-- TASK DATA follows --
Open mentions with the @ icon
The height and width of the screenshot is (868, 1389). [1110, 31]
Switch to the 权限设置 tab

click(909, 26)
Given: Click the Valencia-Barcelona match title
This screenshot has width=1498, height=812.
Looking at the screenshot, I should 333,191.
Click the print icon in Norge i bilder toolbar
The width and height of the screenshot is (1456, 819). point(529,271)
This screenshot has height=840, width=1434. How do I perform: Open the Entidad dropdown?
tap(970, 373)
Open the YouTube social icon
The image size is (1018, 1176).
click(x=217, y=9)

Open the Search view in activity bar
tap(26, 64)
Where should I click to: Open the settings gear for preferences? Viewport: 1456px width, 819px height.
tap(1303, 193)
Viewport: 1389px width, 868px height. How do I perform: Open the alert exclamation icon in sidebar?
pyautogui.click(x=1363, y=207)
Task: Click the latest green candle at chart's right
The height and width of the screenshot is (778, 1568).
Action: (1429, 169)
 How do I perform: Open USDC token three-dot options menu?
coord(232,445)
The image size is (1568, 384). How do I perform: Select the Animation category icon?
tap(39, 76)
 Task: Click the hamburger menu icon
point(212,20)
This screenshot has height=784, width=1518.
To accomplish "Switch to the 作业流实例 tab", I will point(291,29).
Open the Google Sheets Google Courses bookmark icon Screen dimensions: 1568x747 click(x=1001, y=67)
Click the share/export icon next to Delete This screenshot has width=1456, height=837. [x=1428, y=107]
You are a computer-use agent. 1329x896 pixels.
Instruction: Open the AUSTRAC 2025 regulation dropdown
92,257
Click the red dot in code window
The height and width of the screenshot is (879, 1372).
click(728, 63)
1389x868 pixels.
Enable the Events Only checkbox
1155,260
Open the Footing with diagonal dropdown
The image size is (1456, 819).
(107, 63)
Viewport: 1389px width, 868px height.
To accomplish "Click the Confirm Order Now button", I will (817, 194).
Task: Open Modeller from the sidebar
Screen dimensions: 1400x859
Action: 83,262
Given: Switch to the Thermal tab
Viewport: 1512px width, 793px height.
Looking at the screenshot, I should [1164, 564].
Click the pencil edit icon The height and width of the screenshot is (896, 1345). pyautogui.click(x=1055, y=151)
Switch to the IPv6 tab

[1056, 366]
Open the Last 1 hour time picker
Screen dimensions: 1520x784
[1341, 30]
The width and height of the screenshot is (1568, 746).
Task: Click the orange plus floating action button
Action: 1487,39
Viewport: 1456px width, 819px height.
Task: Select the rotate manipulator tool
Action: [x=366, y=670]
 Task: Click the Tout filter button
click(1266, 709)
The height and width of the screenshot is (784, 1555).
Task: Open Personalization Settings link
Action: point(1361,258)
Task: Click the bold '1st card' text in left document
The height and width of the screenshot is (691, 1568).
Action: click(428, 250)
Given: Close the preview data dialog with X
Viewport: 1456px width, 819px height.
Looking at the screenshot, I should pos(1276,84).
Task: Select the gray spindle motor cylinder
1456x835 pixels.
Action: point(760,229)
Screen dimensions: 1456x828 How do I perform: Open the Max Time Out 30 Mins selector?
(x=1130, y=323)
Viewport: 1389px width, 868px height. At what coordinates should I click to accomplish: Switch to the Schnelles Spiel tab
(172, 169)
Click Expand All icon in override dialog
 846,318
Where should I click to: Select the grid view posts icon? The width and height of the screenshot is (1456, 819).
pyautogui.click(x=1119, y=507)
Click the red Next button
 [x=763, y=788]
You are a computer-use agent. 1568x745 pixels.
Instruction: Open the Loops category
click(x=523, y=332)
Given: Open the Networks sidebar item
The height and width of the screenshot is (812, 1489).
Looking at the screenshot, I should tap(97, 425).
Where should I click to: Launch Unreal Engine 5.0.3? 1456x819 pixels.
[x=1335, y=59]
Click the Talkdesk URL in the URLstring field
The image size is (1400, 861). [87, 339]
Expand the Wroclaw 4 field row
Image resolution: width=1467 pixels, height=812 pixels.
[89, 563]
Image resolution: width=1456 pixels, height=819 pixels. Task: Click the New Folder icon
-- TASK DATA concluded --
▸ DIRECTIONS FOR THIS TASK
Only the lines above from the line containing "Open the Search view in activity bar" through the line containing "Given: Switch to the Thermal tab" should be retyped, exactly and with both ends included.

▸ RESULT FOR THIS TASK
Open the Search view in activity bar
tap(26, 64)
Where should I click to: Open the settings gear for preferences? Viewport: 1456px width, 819px height.
tap(1303, 193)
Viewport: 1389px width, 868px height. How do I perform: Open the alert exclamation icon in sidebar?
pyautogui.click(x=1363, y=207)
Task: Click the latest green candle at chart's right
The height and width of the screenshot is (778, 1568).
Action: (1429, 169)
 How do I perform: Open USDC token three-dot options menu?
coord(232,445)
The image size is (1568, 384). How do I perform: Select the Animation category icon?
tap(39, 76)
 Task: Click the hamburger menu icon
point(212,20)
This screenshot has height=784, width=1518.
To accomplish "Switch to the 作业流实例 tab", I will point(291,29).
Open the Google Sheets Google Courses bookmark icon Screen dimensions: 1568x747 click(x=1001, y=67)
Click the share/export icon next to Delete This screenshot has width=1456, height=837. [x=1428, y=107]
You are a computer-use agent. 1329x896 pixels.
Instruction: Open the AUSTRAC 2025 regulation dropdown
92,257
Click the red dot in code window
The height and width of the screenshot is (879, 1372).
click(728, 63)
1389x868 pixels.
Enable the Events Only checkbox
1155,260
Open the Footing with diagonal dropdown
The image size is (1456, 819).
(107, 63)
Viewport: 1389px width, 868px height.
To accomplish "Click the Confirm Order Now button", I will (817, 194).
Task: Open Modeller from the sidebar
Screen dimensions: 1400x859
Action: 83,262
Given: Switch to the Thermal tab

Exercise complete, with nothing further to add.